What makes a good proposal?
- A feasible program scope for a team of three to five consultants and a five-month timeline
- A clearly-stated problem, challenge, or opportunity to be addressed by the project
- An emphasis on value-added research that can be conducted by an offsite team
- Clear and achievable deliverables, including but not limited to written reports, presentations to decision-makers or board officers, or tools to aid in program implementation
- Alignment with the Evans School mission: The Evans School of Public Policy & Governance educates leaders, generates knowledge, and hosts communities to co-create solutions to pressing societal problems.
Past Projects
A Gap Analysis for Funding Homelessness Initiatives Across the Greater Puget Sound Region
The Medina Foundation is a private family foundation working to improve lives by funding human service organizations that provide direct support to Puget Sound residents. The purpose of this study was to assess how Medina can strategically allocate their funding towards homelessness initiatives so that they may make a more significant impact within their grantmaking region. This study sought to answer the following question: What criteria can the Medina Foundation use when assessing grant applications for homelessness initiatives? The student team assessed each county within the grantmaking region for level of need, history and level of funding, subpopulations living in homelessness, and intervention types most likely to make an impact as part of their research process.

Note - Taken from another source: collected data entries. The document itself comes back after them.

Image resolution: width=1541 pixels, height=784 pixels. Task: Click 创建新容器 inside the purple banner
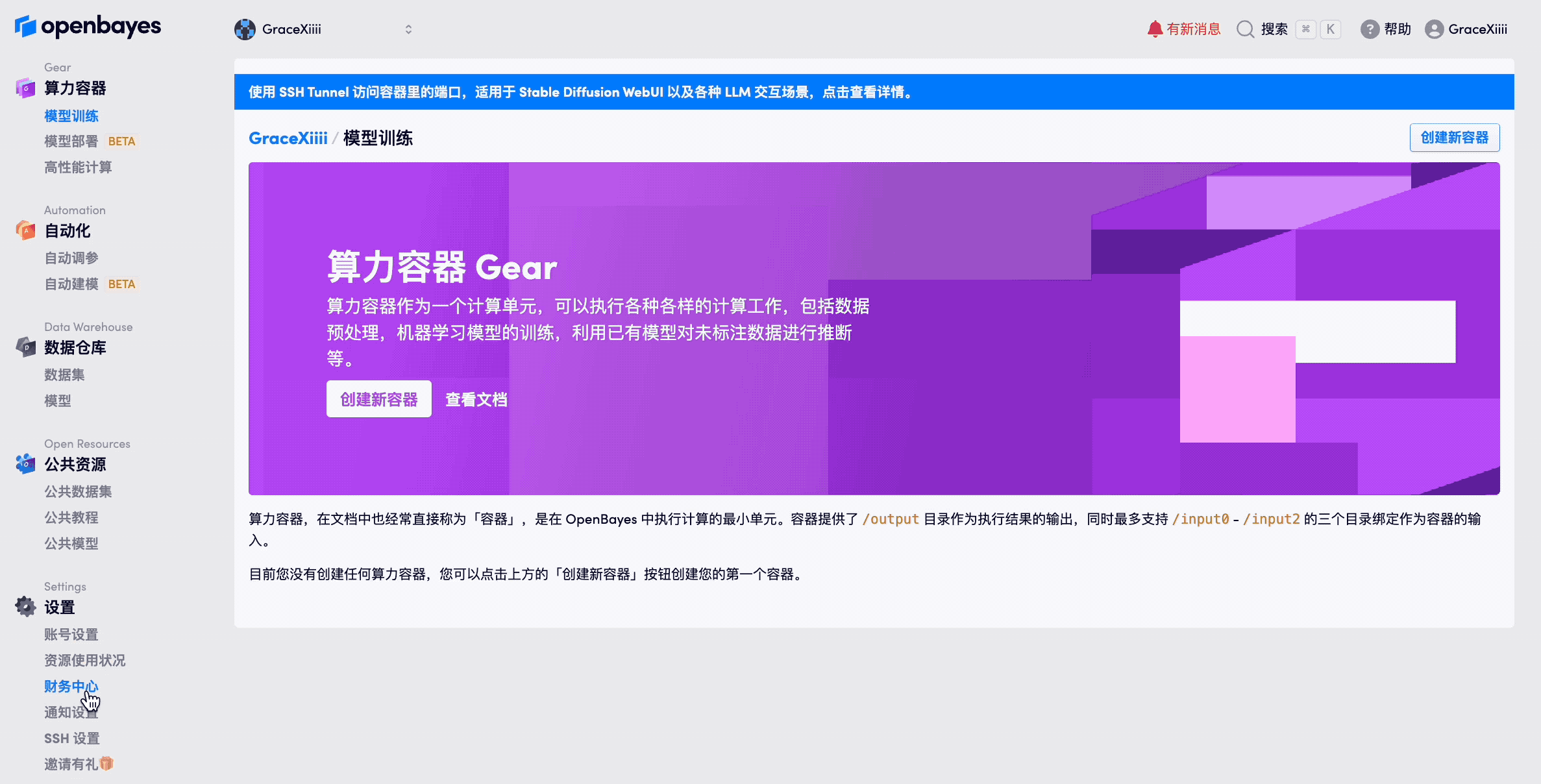(x=378, y=399)
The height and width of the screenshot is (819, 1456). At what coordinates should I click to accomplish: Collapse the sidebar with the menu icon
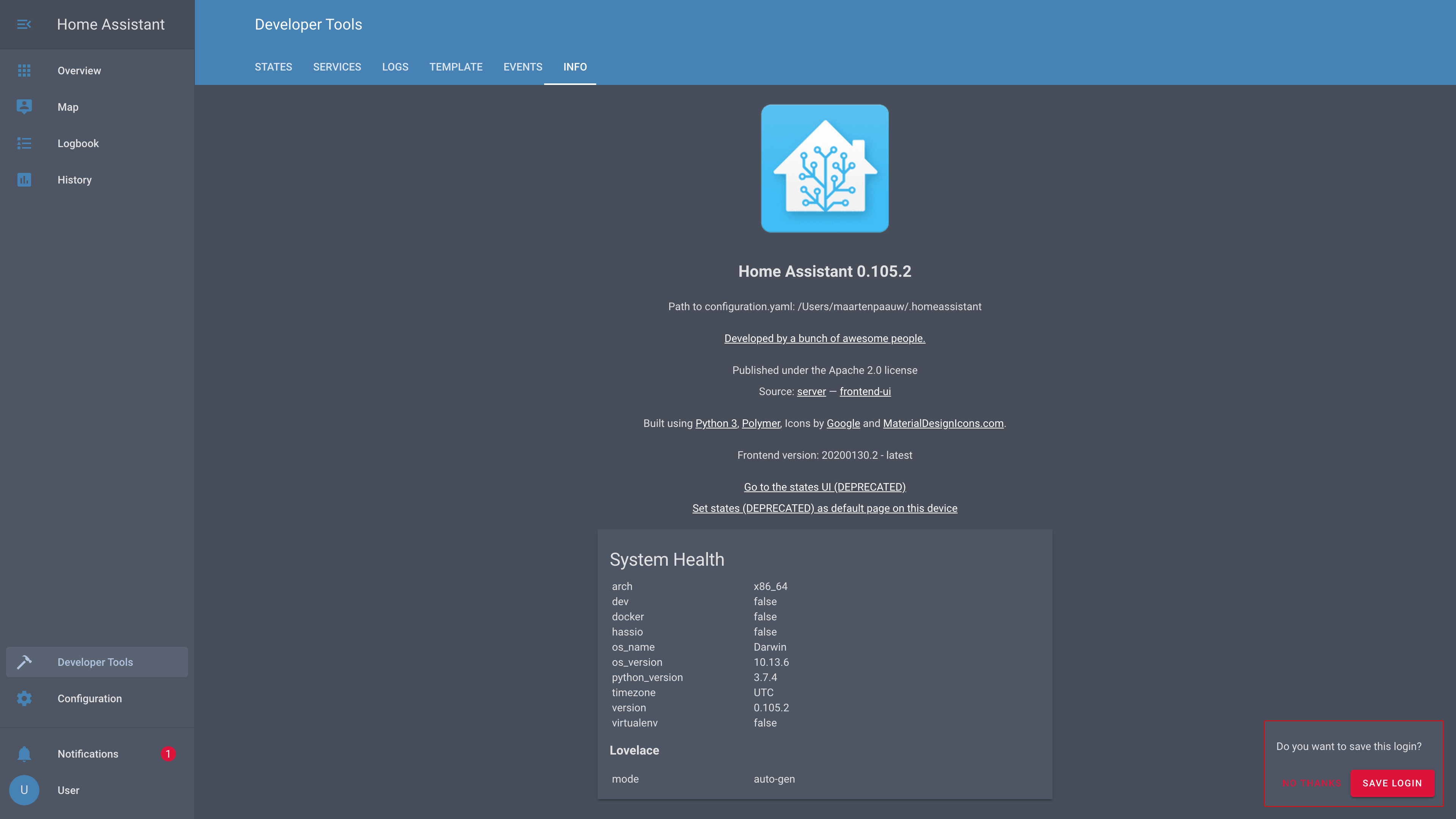24,24
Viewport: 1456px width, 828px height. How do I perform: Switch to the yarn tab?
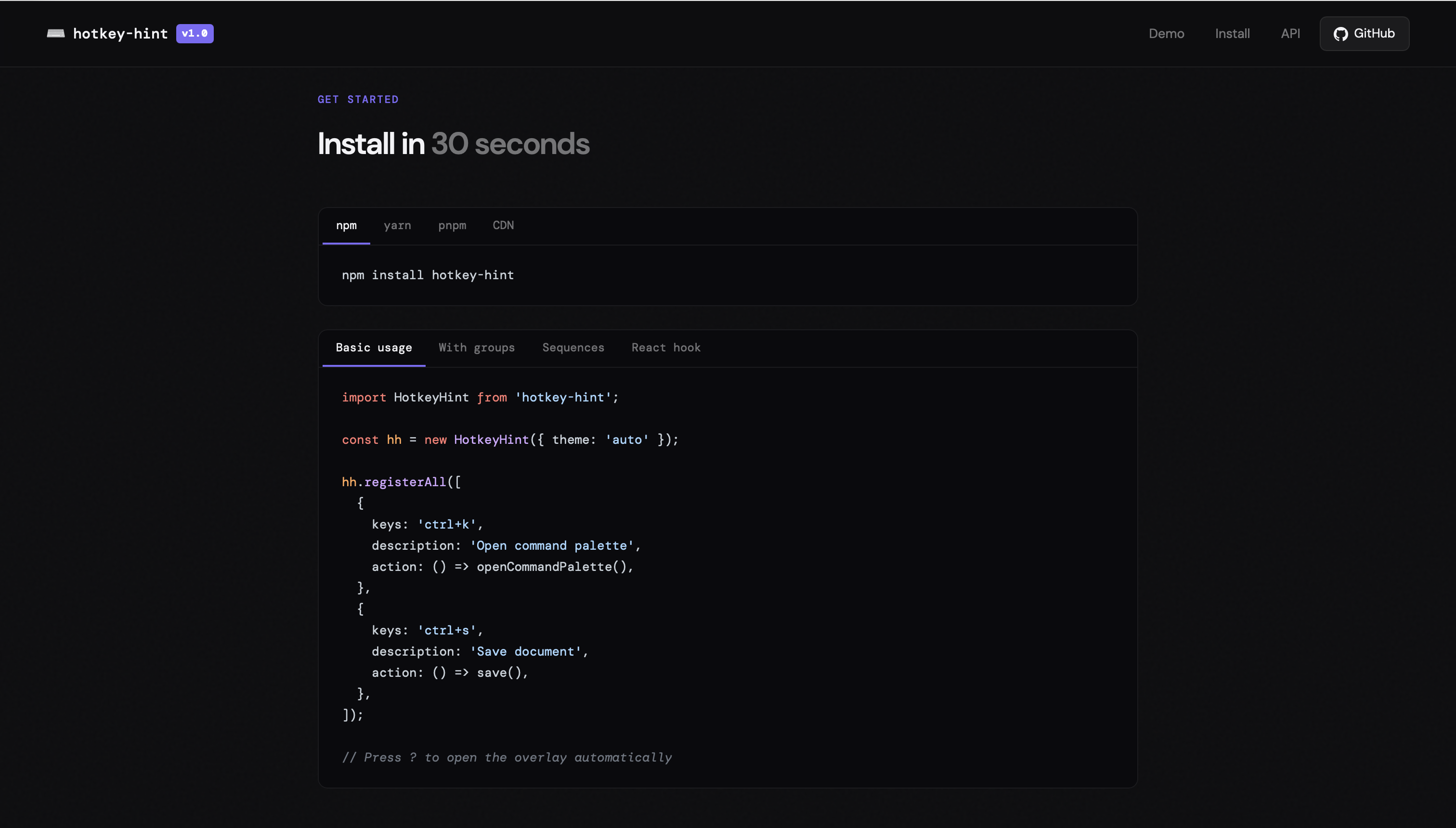tap(398, 225)
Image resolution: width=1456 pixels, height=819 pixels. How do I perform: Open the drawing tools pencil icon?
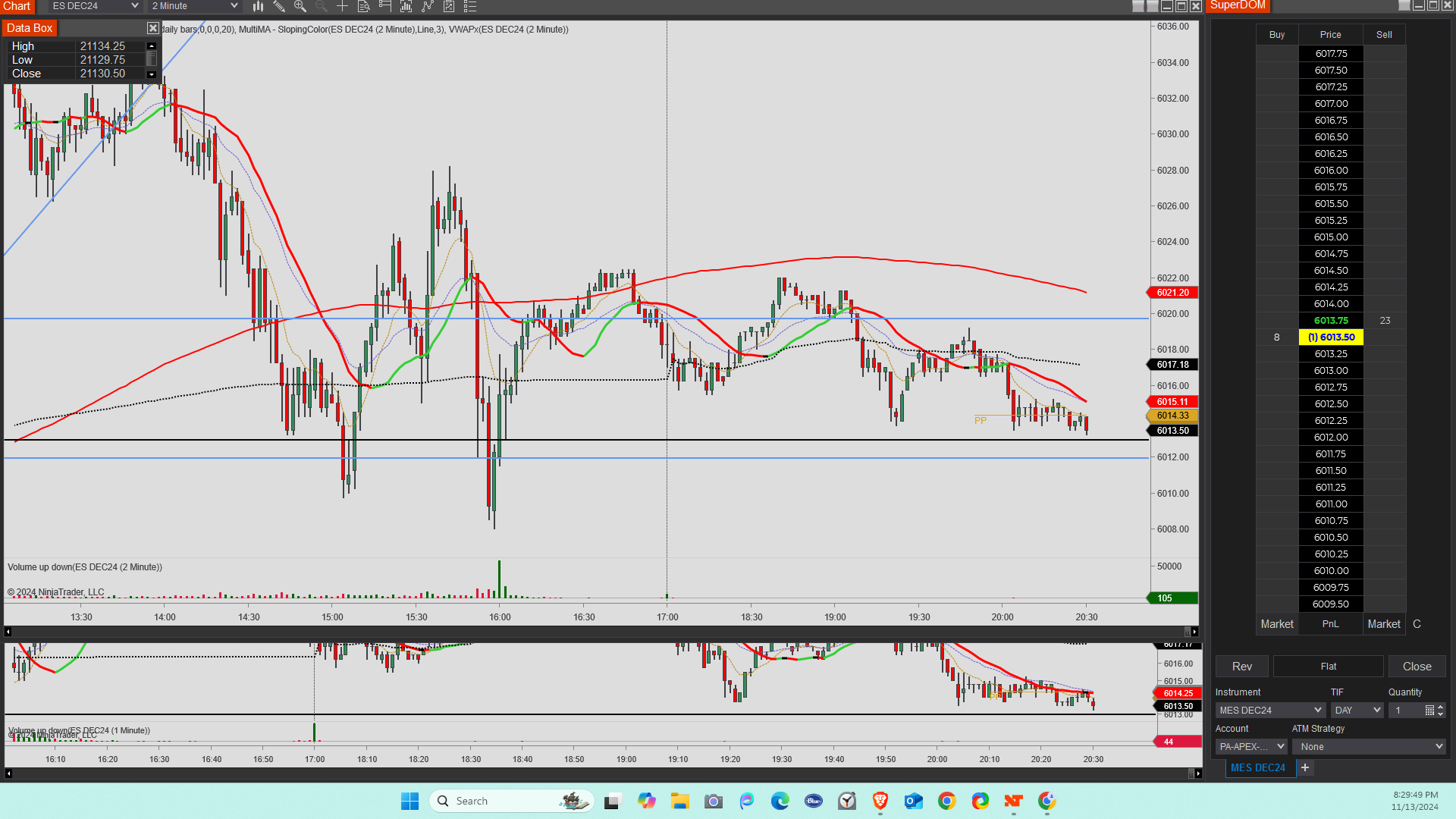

Planning for the Future: Assessing the Legacy of the Growth Management Act and Potential Policy Alternatives in the Puget Sound Region
The Puget Sound Partnership (Partnership) is the state agency formed to support the region’s collective effort to restore and protect Puget Sound. This capstone analyzed how the Washington Growth Management Act and mandated comprehensive planning have shaped the Puget Sound region since their passage and how they address environmental justice, include federally recognized tribes in decision-making, and advance ecosystem priorities. The findings and recommendations presented in this report will further develop approaches to managing growth that minimize negative ecosystem impacts and enhance restoration objectives, while also advancing environmental justice and tribal collaboration.
Please add button text.Proposal
Please add button text.Report
Strategic Fundraising for Social Impact: Analysis of Prospective Donors and Recommendations
The BOMA Project is a nonprofit organization that provides poverty graduation programs to ultra-poor pastoralist women in the arid lands of Africa. Following a $10 million grant from philanthropist MacKenzie Scott, the BOMA Project seeks to shift their fundraising efforts to target corporate and high-net-worth individuals (HNWI). Using a mixed-methods approach, we conducted research on ways to target corporate foundations and HNWI based on sectors specific to BOMA’s work (women’s empowerment, climate change, pastoral/agriculture, entrepreneurship). Additionally, utilizing Candid’s Foundation Directory Online tool, we identified substantial foundations and corporations for each sector that will allow BOMA to engage in these donor regions. Based on our research and analysis, our recommendations are four-fold: focus efforts on corporate foundations; hire an internal prospect research staff member; explore alternative platforms for donor engagement; and facilitate deeper prospect research
Washington State COVID-19 Vaccination: Strategies for Expediting a Safe and Equitable Recovery
Established in May 2020, the nonprofit RESTART Partners aims to guide small businesses in Washington State toward reopening their operations safely through dissemination of PPE, communication materials, and vaccine information. This capstone project utilized virtual key informant interviews, data-driven COVID-19 dashboards, media releases, and a literature review to recommend and explore communication best practices, employer-led vaccination policies, and proof of vaccination requirements. The deliverables will serve as guidance for government agencies, private businesses, and public health officials as they determine which policies to implement to achieve an equitable and safe reopening.